So much for the worst fringe of this question, the maltreated children, the children of the slum, the children of drunkards and criminals, and the illegitimate. But the bulk of the children of deficient growth, the bulk of the excessive mortality, lies above the level of such intervention, and the method of attack of the New Republican must be less direct. Happily there already exists a complicated mass of legislation that without any essential change of principle could be applied to this object.

The first of the expedients which would lead to a permanent improvement in these matters is the establishment of a minimum of soundness and sanitary convenience in houses, below which standard it shall be illegal to inhabit a house at all. There should be a certain relation between the size of rooms and their ventilating appliances, a certain minimum of lighting, certain conditions of open space about the house and sane rules about foundations and materials. These regulations would vary with the local density of population – many things are permissible in Romney marsh, for example, which the south-west wind sweeps everlastingly, that would be deadly in Rotherhithe. At present in England there are local building regulations, for the most part vexatious and stupid to an almost incredible degree, and compiled without either imagination or understanding, but it should be possible to substitute for these a national minimum of habitability without any violent revolution. A house that failed to come up to this minimum – which might begin very low and be raised at intervals of years – would, after due notice, be pulled down. It might be pulled down and the site taken over and managed by the local authority – allowing its owner a portion of its value in compensation – if it was evident his failure to keep up to the standard had an adequate excuse. In time it might be possible to level up the minimum standard of all tenements in towns and urban districts at any rate to the possession of a properly equipped bathroom for example, without which, for hardworking people, regular cleanliness is a practical impossibility. This process of levelling-up the minimum tenement would be enormously aided by a philanthropic society which would devote itself to the study of building methods and materials, to the evolution of conveniences, and the direction of invention to lessening the cost and complication of building wholesome dwellings.
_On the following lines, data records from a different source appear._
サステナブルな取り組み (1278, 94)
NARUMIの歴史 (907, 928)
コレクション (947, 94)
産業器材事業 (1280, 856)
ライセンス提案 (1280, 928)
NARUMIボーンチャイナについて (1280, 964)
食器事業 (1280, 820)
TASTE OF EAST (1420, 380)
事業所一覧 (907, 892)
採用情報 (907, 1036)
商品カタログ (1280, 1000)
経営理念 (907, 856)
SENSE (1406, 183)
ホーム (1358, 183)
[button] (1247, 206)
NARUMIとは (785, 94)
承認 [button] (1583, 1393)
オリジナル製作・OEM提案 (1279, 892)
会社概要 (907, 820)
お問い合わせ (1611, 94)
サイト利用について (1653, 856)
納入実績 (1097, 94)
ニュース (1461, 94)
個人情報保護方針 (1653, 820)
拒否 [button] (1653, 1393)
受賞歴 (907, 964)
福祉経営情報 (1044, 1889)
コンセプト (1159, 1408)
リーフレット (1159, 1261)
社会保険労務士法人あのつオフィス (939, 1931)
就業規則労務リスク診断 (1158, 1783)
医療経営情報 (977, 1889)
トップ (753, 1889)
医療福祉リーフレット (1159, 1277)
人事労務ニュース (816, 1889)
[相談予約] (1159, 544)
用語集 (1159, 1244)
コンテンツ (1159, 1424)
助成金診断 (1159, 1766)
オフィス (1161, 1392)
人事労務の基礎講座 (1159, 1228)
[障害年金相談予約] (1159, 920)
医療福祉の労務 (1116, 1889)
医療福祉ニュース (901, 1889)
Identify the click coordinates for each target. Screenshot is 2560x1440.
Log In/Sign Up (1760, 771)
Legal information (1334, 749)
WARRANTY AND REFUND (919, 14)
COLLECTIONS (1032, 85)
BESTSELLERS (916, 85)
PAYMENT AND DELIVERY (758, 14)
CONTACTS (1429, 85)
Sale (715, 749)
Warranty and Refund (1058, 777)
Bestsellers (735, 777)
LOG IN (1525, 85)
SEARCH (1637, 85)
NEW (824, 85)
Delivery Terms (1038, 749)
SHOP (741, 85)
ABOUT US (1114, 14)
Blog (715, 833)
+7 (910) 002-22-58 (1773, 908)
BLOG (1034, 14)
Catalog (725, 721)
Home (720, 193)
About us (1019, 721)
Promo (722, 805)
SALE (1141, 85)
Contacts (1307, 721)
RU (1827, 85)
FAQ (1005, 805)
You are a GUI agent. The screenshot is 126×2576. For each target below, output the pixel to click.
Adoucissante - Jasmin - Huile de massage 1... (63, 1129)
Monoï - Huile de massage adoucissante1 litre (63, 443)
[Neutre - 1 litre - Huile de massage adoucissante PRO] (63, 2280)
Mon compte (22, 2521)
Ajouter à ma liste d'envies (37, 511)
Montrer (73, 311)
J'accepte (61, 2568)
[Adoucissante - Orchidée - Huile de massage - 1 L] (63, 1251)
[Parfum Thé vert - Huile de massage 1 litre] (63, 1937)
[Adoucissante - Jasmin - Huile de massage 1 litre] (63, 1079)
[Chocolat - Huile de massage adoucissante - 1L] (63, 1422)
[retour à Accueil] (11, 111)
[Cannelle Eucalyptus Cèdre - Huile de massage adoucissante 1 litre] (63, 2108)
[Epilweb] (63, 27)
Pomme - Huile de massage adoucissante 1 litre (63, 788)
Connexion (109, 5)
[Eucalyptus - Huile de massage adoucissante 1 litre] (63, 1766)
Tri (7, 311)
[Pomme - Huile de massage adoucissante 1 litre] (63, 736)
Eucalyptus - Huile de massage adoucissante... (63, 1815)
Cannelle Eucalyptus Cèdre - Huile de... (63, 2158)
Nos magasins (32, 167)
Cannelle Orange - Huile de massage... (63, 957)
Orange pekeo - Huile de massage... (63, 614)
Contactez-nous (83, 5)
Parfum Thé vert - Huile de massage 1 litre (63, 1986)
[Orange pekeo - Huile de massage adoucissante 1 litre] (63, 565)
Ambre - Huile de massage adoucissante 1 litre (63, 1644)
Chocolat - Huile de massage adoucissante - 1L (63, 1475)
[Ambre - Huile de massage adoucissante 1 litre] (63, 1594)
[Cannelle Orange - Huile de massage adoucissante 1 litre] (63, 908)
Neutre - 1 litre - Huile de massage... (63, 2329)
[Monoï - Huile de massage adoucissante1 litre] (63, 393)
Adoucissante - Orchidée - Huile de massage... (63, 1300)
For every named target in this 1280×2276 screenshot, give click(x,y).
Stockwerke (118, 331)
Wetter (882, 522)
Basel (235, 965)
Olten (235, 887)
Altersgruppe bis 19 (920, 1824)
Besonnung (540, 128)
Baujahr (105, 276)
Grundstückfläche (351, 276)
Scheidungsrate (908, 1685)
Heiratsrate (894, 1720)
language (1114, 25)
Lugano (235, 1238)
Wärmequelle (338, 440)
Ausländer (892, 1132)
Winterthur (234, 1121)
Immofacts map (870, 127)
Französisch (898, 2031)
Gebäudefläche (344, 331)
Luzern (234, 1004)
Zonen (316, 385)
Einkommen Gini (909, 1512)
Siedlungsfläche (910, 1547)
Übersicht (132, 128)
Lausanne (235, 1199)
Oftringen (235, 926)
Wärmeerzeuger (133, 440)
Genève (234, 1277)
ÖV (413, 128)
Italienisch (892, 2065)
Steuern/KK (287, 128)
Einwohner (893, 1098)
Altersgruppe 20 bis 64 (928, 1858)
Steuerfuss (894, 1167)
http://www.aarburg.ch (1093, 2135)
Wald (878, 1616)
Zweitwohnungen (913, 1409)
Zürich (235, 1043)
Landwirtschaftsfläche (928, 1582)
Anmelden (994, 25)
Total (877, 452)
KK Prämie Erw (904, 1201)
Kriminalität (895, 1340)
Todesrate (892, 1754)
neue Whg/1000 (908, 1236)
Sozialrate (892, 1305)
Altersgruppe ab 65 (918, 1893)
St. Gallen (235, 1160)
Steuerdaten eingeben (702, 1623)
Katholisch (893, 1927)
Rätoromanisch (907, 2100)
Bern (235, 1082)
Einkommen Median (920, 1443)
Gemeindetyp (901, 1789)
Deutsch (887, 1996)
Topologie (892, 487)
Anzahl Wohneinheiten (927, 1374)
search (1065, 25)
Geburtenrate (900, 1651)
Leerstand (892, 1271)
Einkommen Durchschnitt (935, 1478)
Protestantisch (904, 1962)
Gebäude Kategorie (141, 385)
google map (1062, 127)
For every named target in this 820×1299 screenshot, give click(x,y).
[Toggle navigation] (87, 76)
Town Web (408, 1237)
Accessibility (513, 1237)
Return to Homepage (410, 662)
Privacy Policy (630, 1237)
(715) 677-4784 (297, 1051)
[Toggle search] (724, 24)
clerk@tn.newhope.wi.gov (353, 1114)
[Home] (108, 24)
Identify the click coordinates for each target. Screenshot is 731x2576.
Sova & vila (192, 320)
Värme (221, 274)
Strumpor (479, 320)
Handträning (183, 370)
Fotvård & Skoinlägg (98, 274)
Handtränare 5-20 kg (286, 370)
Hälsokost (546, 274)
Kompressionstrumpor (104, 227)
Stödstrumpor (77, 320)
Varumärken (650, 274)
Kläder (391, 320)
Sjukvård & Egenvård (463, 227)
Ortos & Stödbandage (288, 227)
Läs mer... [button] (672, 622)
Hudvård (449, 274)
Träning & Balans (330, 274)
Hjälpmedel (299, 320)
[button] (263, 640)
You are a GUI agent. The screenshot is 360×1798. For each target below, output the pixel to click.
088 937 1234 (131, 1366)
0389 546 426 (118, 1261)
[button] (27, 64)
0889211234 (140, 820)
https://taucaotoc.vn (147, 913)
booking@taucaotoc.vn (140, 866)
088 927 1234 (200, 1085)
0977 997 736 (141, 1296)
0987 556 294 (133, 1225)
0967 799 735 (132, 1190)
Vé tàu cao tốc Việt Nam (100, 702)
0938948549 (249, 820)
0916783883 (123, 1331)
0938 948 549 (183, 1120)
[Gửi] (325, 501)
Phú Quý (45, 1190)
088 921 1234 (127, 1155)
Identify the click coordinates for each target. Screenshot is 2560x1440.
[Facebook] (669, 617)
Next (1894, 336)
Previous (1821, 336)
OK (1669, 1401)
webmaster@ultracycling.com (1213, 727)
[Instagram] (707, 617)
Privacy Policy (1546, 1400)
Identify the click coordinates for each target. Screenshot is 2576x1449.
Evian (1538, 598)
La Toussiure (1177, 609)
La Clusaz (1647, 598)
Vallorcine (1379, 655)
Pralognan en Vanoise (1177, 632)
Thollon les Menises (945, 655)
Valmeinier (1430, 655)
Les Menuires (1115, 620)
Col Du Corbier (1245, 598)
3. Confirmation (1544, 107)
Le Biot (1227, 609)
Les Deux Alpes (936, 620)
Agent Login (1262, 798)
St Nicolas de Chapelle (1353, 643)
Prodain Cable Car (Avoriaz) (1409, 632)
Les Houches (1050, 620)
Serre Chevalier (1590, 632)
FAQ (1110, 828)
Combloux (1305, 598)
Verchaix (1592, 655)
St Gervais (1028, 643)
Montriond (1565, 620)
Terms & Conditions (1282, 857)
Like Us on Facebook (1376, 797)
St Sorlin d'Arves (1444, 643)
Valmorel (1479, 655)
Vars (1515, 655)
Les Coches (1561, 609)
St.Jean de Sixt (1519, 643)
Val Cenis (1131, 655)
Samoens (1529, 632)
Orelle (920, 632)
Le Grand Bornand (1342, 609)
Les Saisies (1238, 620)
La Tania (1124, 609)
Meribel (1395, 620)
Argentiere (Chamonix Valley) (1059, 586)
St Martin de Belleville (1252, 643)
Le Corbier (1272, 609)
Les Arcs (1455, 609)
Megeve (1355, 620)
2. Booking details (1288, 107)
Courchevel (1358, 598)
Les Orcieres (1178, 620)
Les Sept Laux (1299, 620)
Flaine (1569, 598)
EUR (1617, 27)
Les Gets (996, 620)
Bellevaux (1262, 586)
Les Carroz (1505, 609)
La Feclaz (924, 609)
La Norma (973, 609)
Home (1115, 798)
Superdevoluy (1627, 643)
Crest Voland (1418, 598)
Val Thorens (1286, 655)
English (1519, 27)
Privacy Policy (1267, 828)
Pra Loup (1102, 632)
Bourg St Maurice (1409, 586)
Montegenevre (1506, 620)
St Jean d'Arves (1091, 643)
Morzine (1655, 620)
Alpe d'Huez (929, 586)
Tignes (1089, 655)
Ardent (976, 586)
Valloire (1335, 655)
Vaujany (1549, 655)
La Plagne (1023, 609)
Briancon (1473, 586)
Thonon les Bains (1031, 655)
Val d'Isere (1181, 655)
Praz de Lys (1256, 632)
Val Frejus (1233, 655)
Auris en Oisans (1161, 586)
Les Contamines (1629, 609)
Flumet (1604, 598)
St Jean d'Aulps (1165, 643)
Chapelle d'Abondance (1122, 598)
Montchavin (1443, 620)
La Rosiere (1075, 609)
The state of repair of inhabited buildings is also already a matter of public concern. All that is needed is a slow, persistent tightening-up of the standard. This would ensure, at any rate, that the outer shell of the child’s surroundings gave it a fair chance in life. In the next place comes legislation against overcrowding. There must be a maximum number of inhabitants to any tenement, and a really sane law will be far more stringent to secure space and air for young children than for adults. There is little reason, except the possible harbouring of parasites and infectious disease, why five or six adults should not share a cask on a dust heap as a domicile – if it pleases them. But directly children come in we touch the future. The minimum permissible tenement for a maximum of two adults and a very young child is one properly ventilated room capable of being heated, with close and easy access to sanitary conveniences, a constant supply of water and easy means of getting warm water. More than one child should mean another room, and it seems only reasonable if we go so far as this, to go further and require a minimum of furniture and equipment, a fire-guard, for instance, and a separate bed or cot for the child. In a civilized community little children should not sleep with adults, and the killing of children by “accidental” overlaying should be a punishable offence. [Footnote: In the returns I have quoted from Blackburn, Leicester, and Preston the number of deaths from suffocation per 100,000 infants born was 232 in the first year of life. ]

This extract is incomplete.